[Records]
— start —

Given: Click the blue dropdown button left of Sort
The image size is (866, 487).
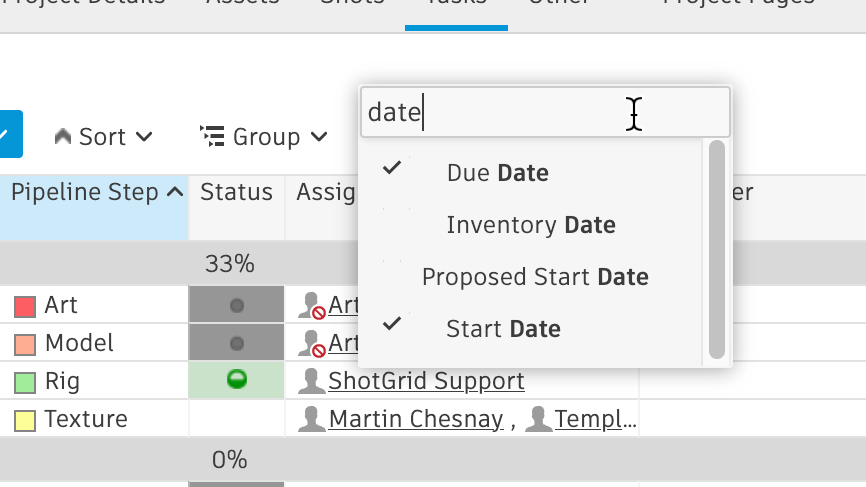Looking at the screenshot, I should pyautogui.click(x=9, y=134).
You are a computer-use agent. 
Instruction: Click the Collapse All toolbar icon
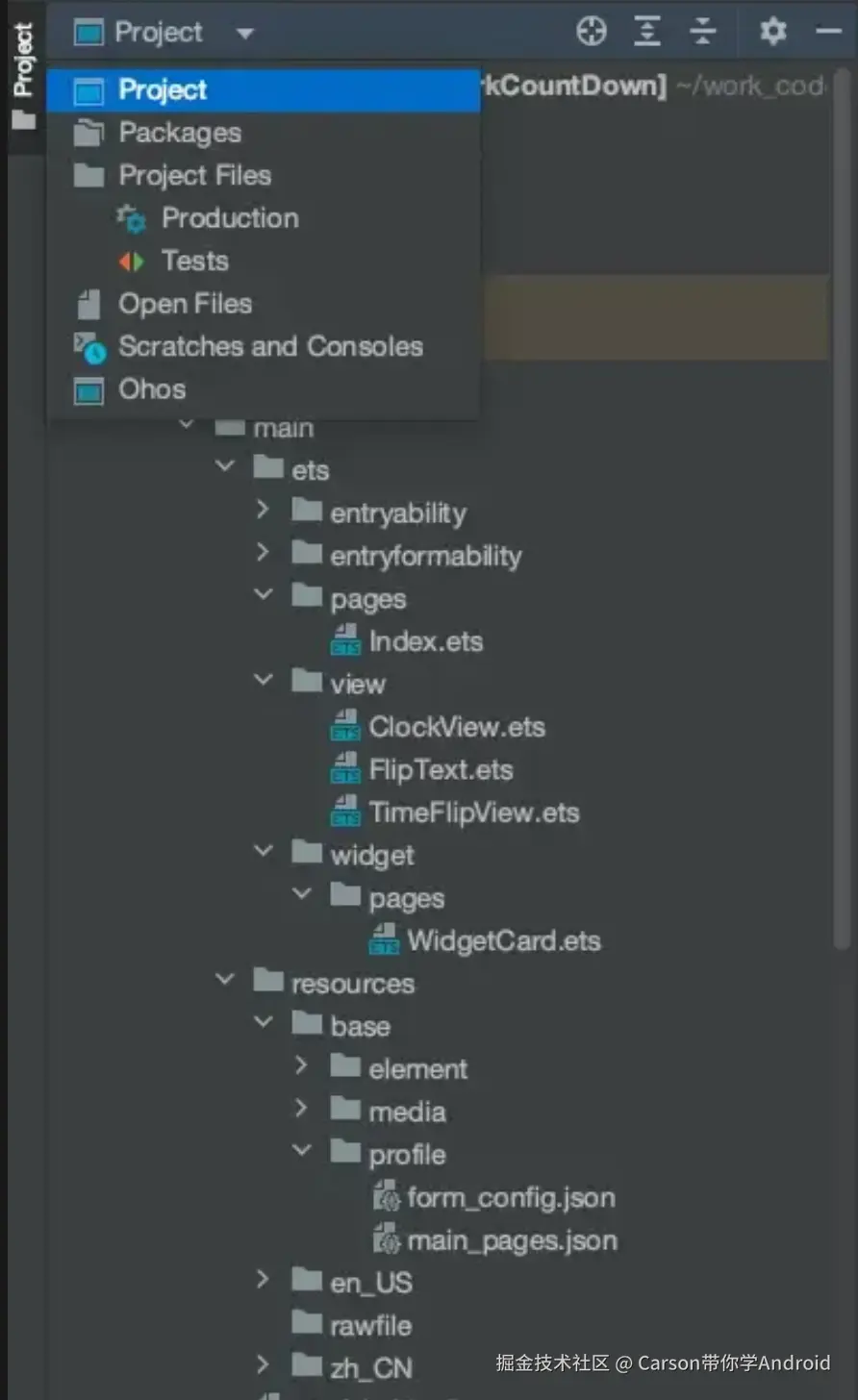(x=703, y=32)
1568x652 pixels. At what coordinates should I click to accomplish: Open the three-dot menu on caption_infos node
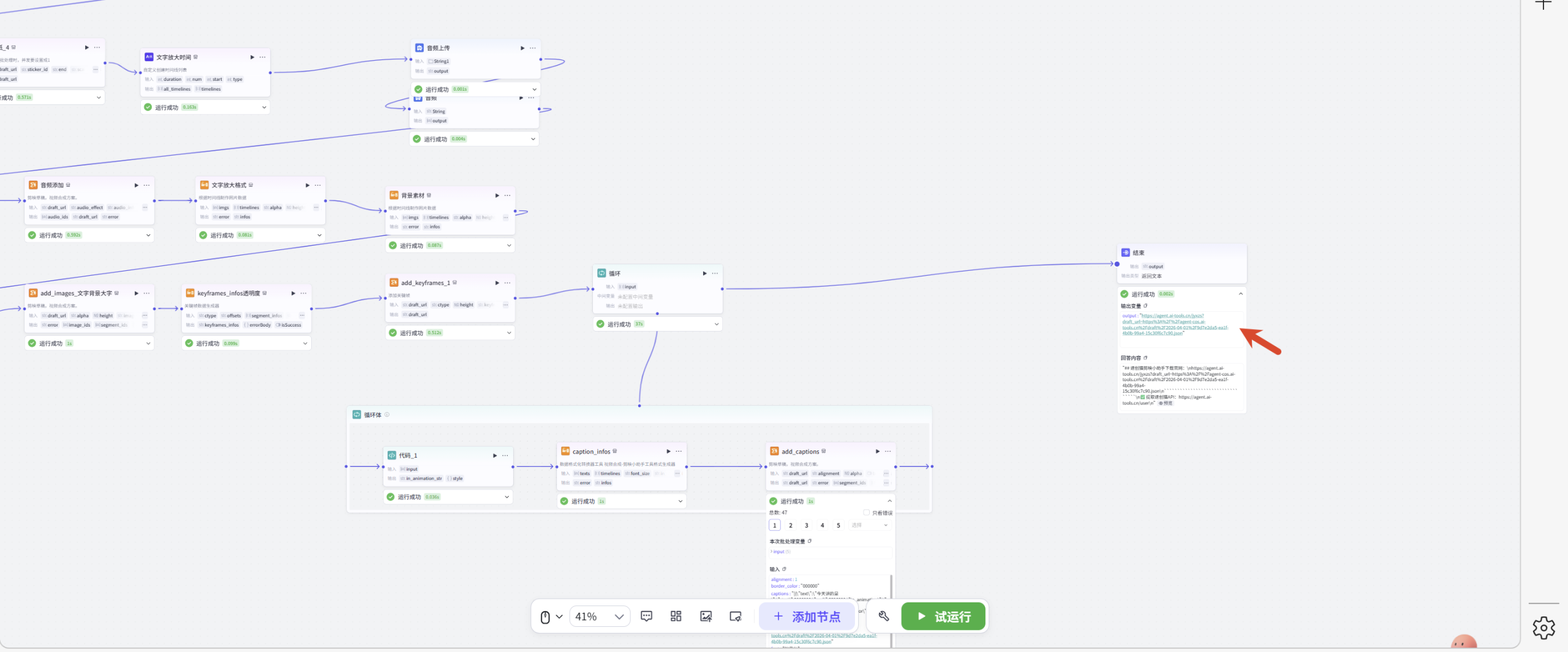tap(679, 452)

— end —

### [Your goal]
Express all of the records above as a two-column CSV with the headers instruction and response, giving one row per record. Put each record's text and its answer in separate quoted fields with line breaks replaced by spaces, and leave the pictures out.

### [The response]
instruction,response
"Given: Click the blue dropdown button left of Sort The image size is (866, 487).","Looking at the screenshot, I should pyautogui.click(x=9, y=134)."
"You are a computer-use agent. Instruction: Click the Collapse All toolbar icon","(x=703, y=32)"
"1568x652 pixels. At what coordinates should I click to accomplish: Open the three-dot menu on caption_infos node","tap(679, 452)"